## What you need to do:
Reproduce the records below exactly; no pictures.

## Dataset entries:
━━━━━━━━

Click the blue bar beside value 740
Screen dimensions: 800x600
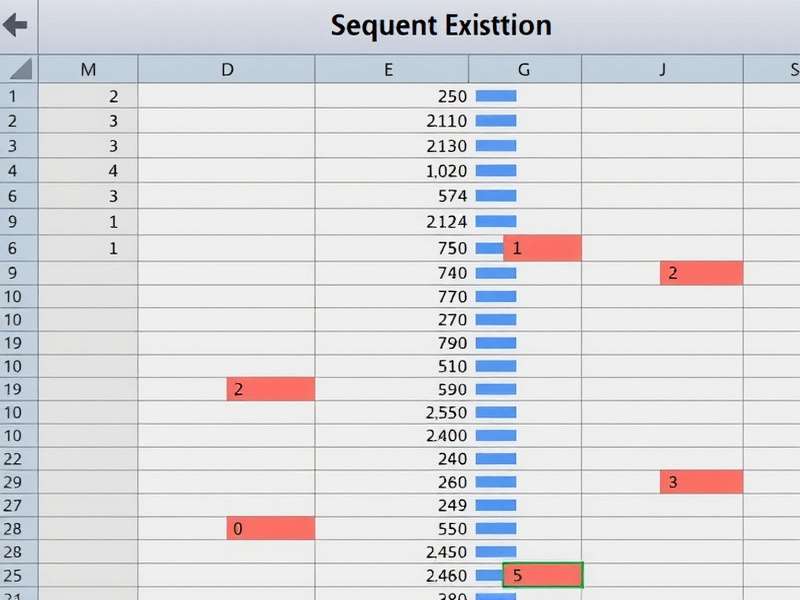(x=495, y=272)
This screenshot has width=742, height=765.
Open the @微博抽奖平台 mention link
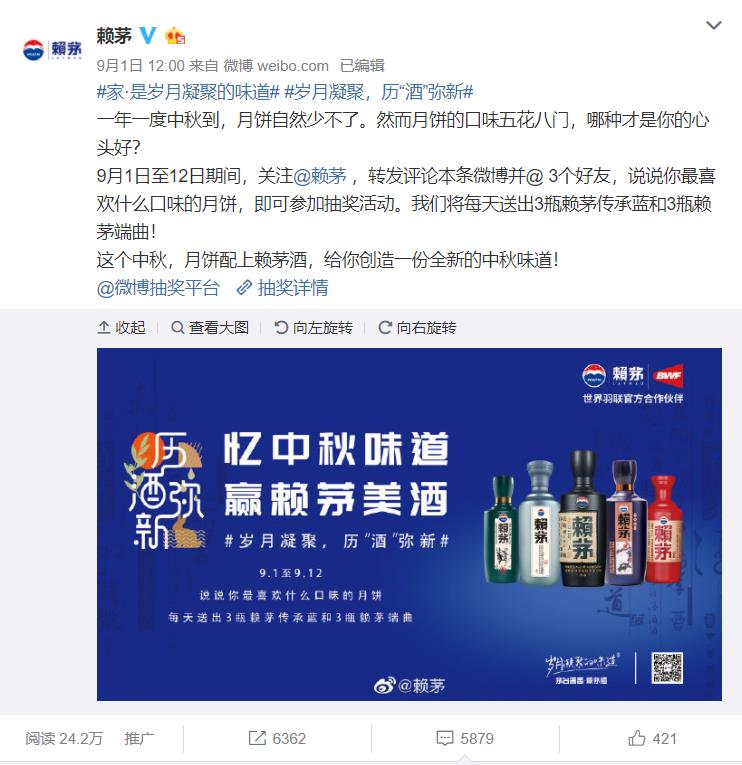coord(158,288)
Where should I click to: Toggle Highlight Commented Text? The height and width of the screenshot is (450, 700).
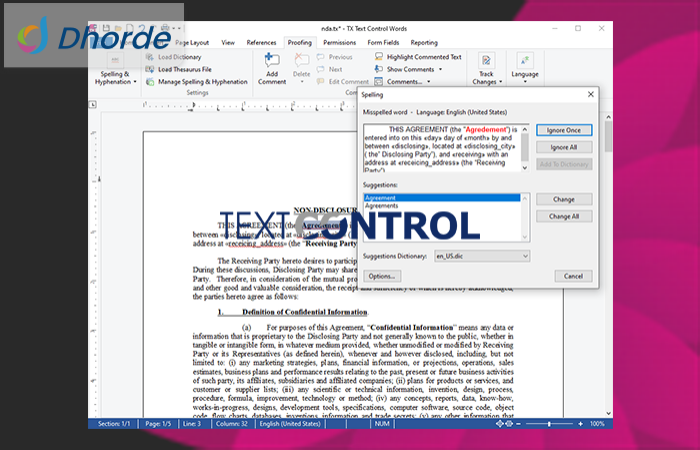418,57
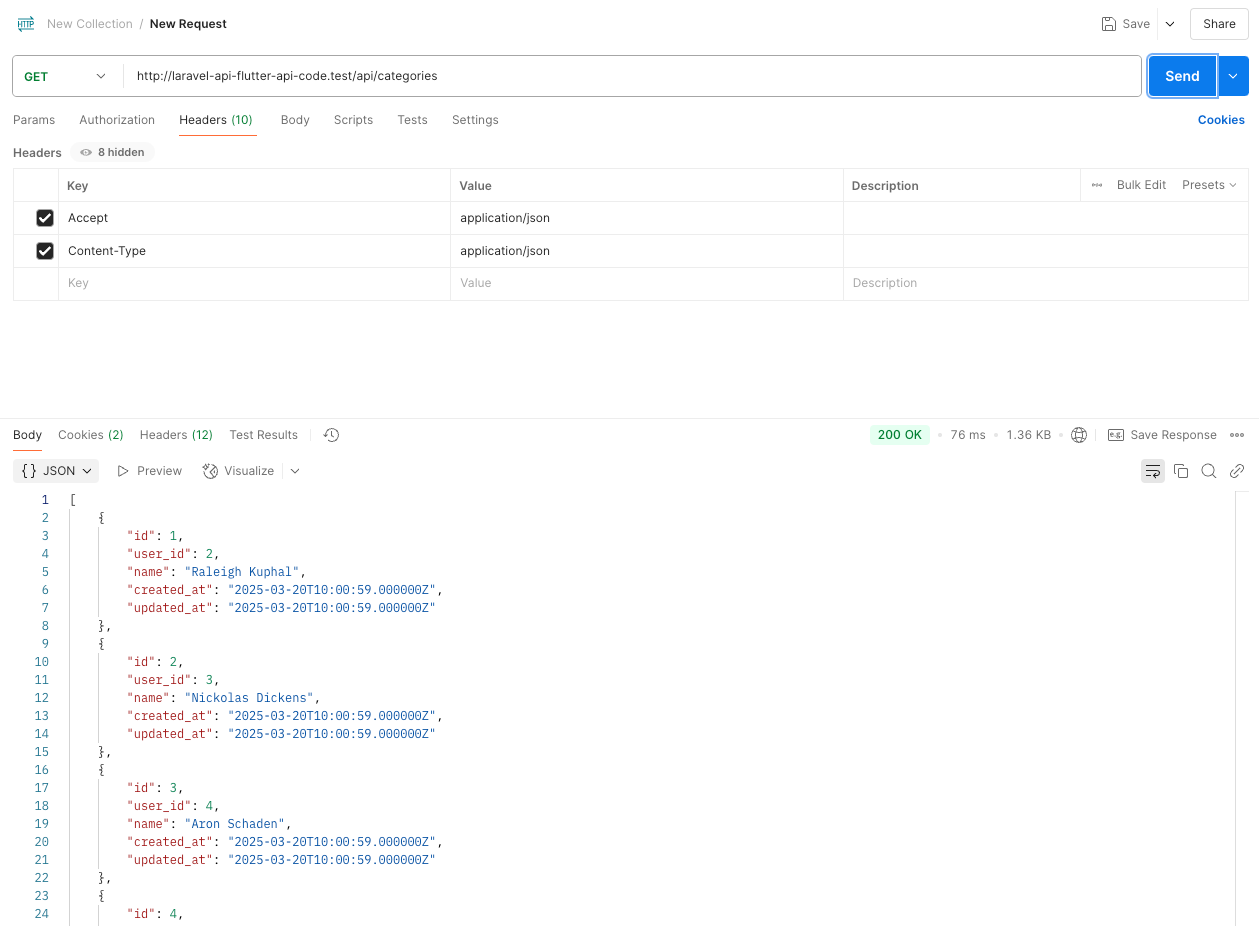
Task: Open the response more options ellipsis
Action: pyautogui.click(x=1237, y=435)
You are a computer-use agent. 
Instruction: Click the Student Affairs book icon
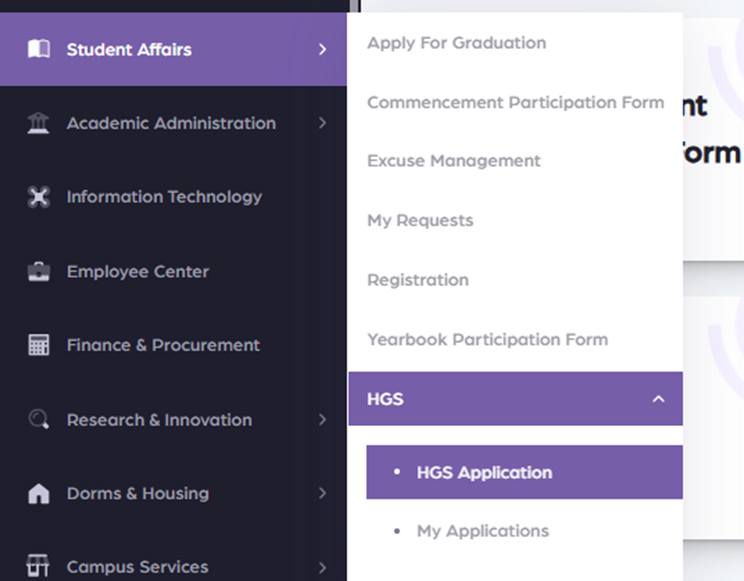click(x=38, y=49)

━━━━━━━━

## Reply:
Click the blue bar beside value 740
Screen dimensions: 800x600
(x=495, y=272)
This screenshot has width=742, height=765.
Open the @微博抽奖平台 mention link
coord(158,288)
Where should I click to: Toggle Highlight Commented Text? The height and width of the screenshot is (450, 700).
418,57
Task: Open the response more options ellipsis
Action: pyautogui.click(x=1237, y=435)
You are a computer-use agent. 
Instruction: Click the Student Affairs book icon
click(x=38, y=49)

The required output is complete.